[Saved entries]
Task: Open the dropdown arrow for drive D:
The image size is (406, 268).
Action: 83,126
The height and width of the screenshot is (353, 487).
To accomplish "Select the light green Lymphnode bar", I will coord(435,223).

→ **Task directions**: Nothing in the records may be altered; restate them word for word.

→ **Reply**:
Task: Open the dropdown arrow for drive D:
The image size is (406, 268).
Action: 83,126
The height and width of the screenshot is (353, 487).
To accomplish "Select the light green Lymphnode bar", I will coord(435,223).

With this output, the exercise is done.